This was the most energetic light ever recorded from such an event

Jun 12, 2012 07:31 GMT  ·  By
Back in March, the Sun temporarily became the brightest gamma-ray source in the night sky
   Back in March, the Sun temporarily became the brightest gamma-ray source in the night sky

According to officials at NASA, the Fermi Gamma-ray Space Telescope has recently been able to observe the most energetic light ever produced by a solar flare. The event, which took place on March 7, demonstrates that the observatory can indeed be used to study the Sun, as some proposed.

This spring's blast was very powerful, so much so that it was able to produce an extremely intense burst of photons that nearly overwhelmed the telescope's detectors. In addition to being very mysterious, solar outbursts also have the potential to reveal more insights into how the Sun functions.

Each flare releases vast amounts of light (at multiple wavelengths) and charged particles. In some instances, the ejecta plume may be headed on a collision course with Earth. The March 7 event was cataloged as a X5.4-class, one of the strongest possible on a star the size of the Sun.

According to astronomers, the flare released massive amounts of gamma rays, a type of light that is more energetic than X-rays. In fact, the Sun produced so much of these radiations that it briefly became the most luminous object in the sky at gamma-ray wavelengths.

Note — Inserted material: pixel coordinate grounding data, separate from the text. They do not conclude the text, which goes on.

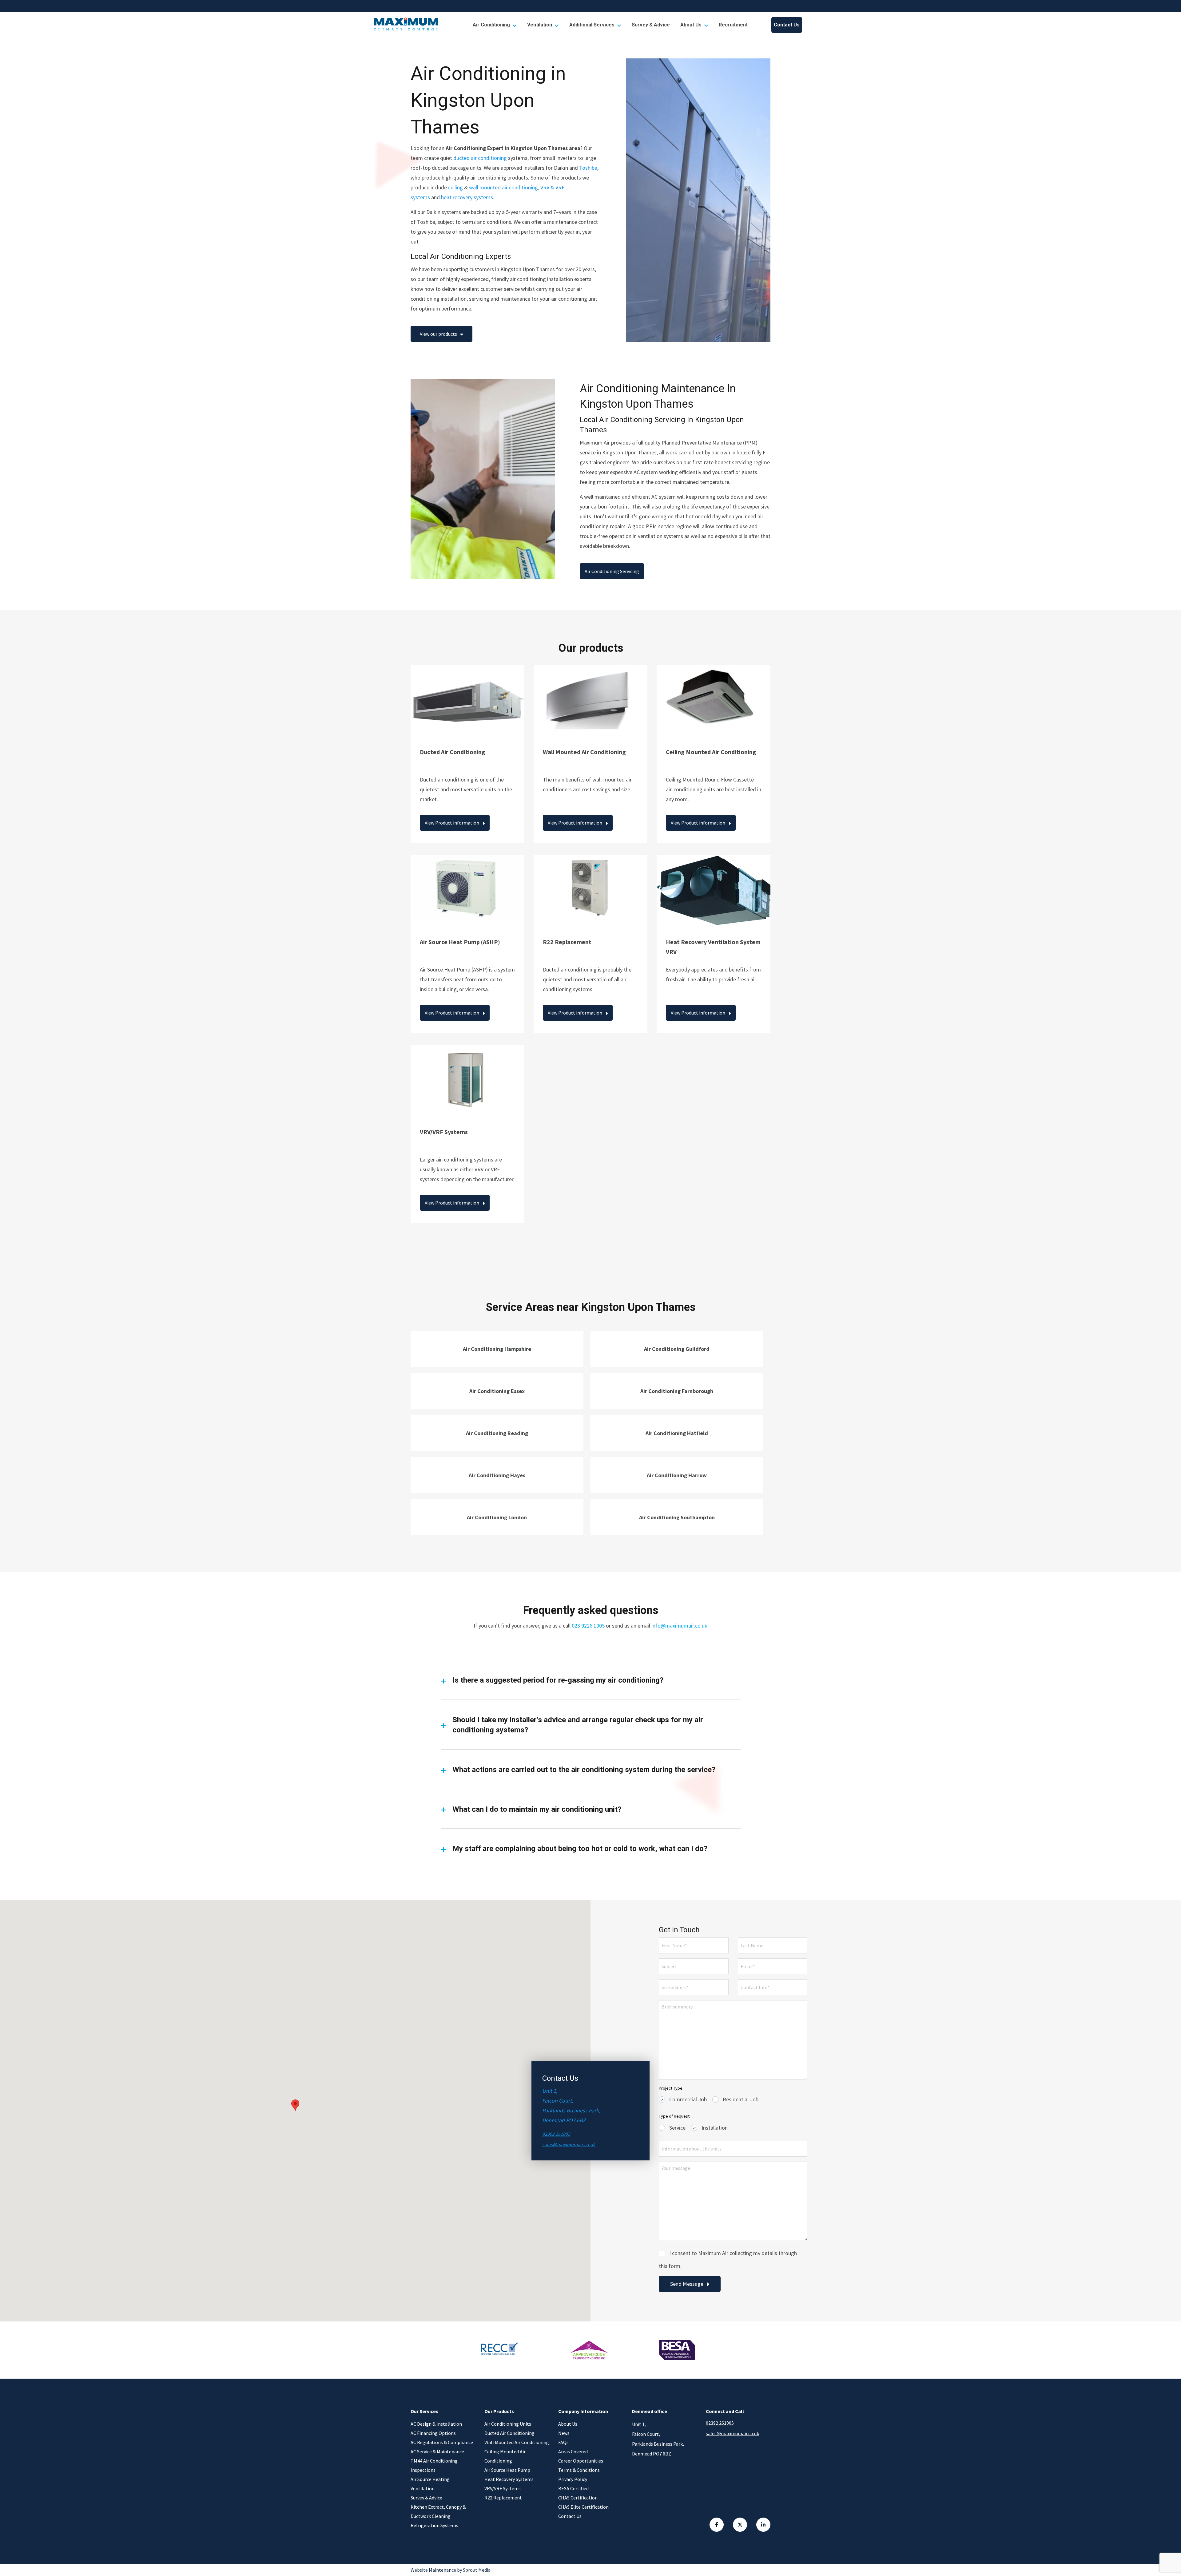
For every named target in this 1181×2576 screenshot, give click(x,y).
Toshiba (588, 167)
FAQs (563, 2442)
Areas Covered (573, 2451)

This was, without a doubt, the most intense explosion ever detected by the satellite's Large Area Telescope (LAT). Fermi launched to space on June 11, 2008, and this was the most intense flare it observed since then.

“For most of Fermi's four years in orbit, its LAT saw the sun as a faint, steady gamma-ray source thanks to the impacts of high-speed particles called cosmic rays,” researcher Nicola Omodei explains.

“Now we're beginning to see what the Sun itself can do,” adds the investigator, who holds an appointment as an astrophysicist at the Stanford University, in California.

She presented the findings to colleagues gathered at the 220th meeting of the American Astronomical Society, which was held on June 11, in Anchorage, Alaska. LAT, Omodei adds, was able to detect gamma rays with two billion times the energy of visible light.

This energy level, of around four billion electron volts (GeV), is around 1,000 times greater than what the Sun usually produces. In addition, the emissions lasted for about 20 hours, which is significantly longer than any similar event on record.

“Merged with available theoretical models, Fermi observations will give us the ability to reconstruct the energies and types of particles that interact with the sun during flares, an understanding that will open up whole new avenues in solar research,” University of Maryland in College Park astrophysicist Gerald Share concludes.